Diffusion-weighted imaging(DWI) in MRI has been developed as an important tool for the detection of cholesteatoma. Various DWI sequences are available. This study aims to evaluate the importance of the observer's reliance level for the detection of cholesteatoma. Forty patients meeting the following criteria were included in the study: (1) chronic otitis media, (2) preoperative MRI including various DWI sequences, and (3) middle-ear surgery.
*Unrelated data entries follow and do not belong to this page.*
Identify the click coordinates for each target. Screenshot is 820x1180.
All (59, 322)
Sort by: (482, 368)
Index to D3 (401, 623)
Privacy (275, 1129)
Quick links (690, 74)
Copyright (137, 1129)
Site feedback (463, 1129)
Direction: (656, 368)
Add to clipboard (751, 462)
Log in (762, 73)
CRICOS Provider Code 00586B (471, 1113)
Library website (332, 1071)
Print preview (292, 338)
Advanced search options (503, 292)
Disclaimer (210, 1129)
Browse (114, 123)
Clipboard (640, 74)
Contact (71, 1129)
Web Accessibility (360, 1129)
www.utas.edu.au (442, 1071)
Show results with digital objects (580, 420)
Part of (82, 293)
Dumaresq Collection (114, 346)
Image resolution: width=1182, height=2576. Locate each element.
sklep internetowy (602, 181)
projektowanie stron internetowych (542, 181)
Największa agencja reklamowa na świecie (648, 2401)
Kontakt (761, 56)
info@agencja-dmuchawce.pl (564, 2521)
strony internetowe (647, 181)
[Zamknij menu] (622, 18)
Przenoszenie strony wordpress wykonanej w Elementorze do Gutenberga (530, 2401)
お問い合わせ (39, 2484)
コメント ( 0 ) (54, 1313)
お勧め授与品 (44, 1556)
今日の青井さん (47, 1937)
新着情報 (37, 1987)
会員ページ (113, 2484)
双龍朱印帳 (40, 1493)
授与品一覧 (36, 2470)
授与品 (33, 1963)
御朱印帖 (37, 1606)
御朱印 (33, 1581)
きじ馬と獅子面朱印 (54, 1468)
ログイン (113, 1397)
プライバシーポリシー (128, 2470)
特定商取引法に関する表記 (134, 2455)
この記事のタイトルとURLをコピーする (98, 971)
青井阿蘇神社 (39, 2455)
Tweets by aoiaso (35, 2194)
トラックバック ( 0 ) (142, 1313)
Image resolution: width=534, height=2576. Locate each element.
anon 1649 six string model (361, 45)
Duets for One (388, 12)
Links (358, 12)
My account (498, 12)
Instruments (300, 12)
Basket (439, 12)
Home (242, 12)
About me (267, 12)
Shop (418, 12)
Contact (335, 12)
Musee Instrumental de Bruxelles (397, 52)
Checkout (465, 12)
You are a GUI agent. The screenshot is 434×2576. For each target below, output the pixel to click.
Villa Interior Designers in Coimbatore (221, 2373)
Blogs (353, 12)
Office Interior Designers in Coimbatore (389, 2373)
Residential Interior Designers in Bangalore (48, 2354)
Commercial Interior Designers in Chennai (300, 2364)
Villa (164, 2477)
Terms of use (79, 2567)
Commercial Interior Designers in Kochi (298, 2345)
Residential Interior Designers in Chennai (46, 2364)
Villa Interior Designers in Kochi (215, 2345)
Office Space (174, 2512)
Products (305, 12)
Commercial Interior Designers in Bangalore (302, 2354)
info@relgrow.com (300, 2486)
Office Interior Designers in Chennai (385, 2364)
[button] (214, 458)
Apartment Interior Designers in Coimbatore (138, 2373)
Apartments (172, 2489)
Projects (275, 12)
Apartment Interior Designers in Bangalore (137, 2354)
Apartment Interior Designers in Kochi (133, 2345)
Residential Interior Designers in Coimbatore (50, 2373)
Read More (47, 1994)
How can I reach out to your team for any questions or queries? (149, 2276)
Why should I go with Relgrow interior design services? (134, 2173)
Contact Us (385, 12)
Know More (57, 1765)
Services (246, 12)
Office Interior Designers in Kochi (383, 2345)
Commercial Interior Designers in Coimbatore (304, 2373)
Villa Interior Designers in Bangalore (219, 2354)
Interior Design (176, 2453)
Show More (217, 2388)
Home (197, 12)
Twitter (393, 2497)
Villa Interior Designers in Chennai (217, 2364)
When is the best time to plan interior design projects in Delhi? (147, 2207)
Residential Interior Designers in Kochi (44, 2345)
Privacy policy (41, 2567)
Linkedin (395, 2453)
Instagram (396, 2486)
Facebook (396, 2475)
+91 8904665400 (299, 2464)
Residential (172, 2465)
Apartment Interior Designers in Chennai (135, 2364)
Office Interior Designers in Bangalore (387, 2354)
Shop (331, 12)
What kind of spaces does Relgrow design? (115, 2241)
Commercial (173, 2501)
The MRI protocol contained the following sequences: (1) axial and (2) coronal echoplanar imaging (EPI) readout-segmented (RESOLVE) DWI with Trace acquisition and (3) coronal non-EPI half-Fourier acquired single-shot turbo spin-echo (HASTE) DWI. Cholesteatoma diagnosis was based on standard diagnostic criteria for cholesteatoma with DWI. Additionally, the radiologists were asked to grade personal reliance on their diagnosis using a Likert-type scale from 1 = very insecure to 5 = very secure. Axial and coronal RESOLVE DWI showed a sensitivity of 77.3% and a specificity of 72.2%, respectively. The mean reliance was 3.9 for axial and 3.8 for coronal images. HASTE DWI had a sensitivity/specificity of 81.8%/66.7% with the highest reliance of all evaluated sequences (4.4). Cases with a reliance level of 5 showed a sensitivity/specificity of 100% in all sequences. A reliance level of 5 was given in the axial and coronal RESOLVE DWI in 32.5% of cases and in the HASTE DWI in 57.5%. The evaluated DWI sequences showed comparable results. The reliance level significantly improved the predictor of cholesteatoma disease with MRI techniques.